I made Feta back on May 10th when I made Cheddar and Ibores. It was looking good as I brined it for 8 hours in a heavy brine. When I took the Feta out it was nicely salty and crumbly in a good way. The Feta was to age in a less salty brine but I didn’t have time to make it up so I poured off half the brine and mixed in fresh water. This was my mistake! As I look at the Feta today, it is in a creamy bath of thick milk. It appears that the water pulled apart the cheese. I’m not sure what to do next…
This week I got my hands on a couple gallons of goat’s milk and decided to try making Ibores (eye-bor-rez)from Spain it is a recipe on cheesemaking.com. I was happy with the way it developed and formed in the mould.
On this cheese day I also made Feta and Cheddar. Rule of Thumb: Don’t try to make 3 cheeses in the same day. I want to create a page for both Feta and Cheddar to keep tabs on all happenings for those cheeses.
Update: May 26 – Some mold was growing on the underside. Wiped it off with olive oil. It is looking a little dry, so I increased the moisture in the cheese frig. Also thinking about plastic sealing it.

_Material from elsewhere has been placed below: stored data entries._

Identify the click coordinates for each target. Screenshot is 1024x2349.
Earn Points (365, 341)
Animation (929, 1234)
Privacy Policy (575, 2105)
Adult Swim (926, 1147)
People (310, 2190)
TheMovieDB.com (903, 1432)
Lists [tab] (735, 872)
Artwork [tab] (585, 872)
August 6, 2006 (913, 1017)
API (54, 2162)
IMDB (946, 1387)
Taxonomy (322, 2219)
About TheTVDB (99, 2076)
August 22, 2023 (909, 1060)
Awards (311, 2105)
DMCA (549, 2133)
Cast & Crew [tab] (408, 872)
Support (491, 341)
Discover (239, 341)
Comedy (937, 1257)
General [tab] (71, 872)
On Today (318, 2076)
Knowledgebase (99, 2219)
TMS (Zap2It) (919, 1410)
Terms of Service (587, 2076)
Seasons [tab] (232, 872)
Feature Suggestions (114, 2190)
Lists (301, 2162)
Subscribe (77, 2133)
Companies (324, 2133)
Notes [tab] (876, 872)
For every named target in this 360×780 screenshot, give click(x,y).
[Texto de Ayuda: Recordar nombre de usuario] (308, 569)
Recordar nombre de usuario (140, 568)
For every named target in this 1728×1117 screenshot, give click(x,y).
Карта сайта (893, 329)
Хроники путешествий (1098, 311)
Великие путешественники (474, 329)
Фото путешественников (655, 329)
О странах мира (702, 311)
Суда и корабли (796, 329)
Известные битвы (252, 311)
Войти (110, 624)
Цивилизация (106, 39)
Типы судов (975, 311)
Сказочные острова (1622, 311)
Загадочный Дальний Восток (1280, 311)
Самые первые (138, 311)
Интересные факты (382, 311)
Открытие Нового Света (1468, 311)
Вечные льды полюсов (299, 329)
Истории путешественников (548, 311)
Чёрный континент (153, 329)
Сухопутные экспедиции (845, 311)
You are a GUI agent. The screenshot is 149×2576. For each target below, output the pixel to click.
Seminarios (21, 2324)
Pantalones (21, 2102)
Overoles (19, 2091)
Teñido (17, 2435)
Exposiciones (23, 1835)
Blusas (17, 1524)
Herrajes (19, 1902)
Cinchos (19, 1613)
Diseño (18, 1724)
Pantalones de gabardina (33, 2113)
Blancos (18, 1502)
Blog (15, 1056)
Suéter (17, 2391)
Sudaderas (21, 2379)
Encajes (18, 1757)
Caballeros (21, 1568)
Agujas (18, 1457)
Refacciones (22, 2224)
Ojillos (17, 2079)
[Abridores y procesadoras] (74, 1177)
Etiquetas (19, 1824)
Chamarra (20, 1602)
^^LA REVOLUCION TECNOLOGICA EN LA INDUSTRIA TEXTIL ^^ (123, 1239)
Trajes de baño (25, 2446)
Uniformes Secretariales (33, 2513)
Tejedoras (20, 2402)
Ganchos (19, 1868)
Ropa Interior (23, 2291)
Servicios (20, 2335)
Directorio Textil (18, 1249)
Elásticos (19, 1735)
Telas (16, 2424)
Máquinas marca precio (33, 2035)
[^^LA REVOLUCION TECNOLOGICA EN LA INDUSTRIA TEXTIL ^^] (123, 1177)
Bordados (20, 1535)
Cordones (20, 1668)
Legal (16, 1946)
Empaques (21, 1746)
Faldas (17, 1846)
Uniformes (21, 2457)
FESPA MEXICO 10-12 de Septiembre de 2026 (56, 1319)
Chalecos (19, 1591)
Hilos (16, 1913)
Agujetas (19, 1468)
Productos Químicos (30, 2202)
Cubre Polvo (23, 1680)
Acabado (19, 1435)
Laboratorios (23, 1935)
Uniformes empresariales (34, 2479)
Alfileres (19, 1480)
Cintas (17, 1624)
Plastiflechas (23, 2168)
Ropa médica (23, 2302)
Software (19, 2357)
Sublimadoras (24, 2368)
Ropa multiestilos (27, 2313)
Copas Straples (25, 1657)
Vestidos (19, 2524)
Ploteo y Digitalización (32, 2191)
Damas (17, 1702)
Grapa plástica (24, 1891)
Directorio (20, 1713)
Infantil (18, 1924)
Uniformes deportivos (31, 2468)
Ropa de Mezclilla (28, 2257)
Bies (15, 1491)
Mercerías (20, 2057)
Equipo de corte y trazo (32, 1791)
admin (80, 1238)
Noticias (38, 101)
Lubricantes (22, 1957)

Update: July 26 – Enough time had passed, probably too much and it was time to try the cheese. I was afraid that it was going to be dry and it was. I was afraid that the molds that I
had cleaned off so many times were going to change the rind flavor and it did. Overall, the cheese is acceptable. It has a good flavor and a unique look. I would make the recipe again however, I would put on more olive oil to keep the molds down and either seal in wax or plastic after 30-60 days to keep it from drying out.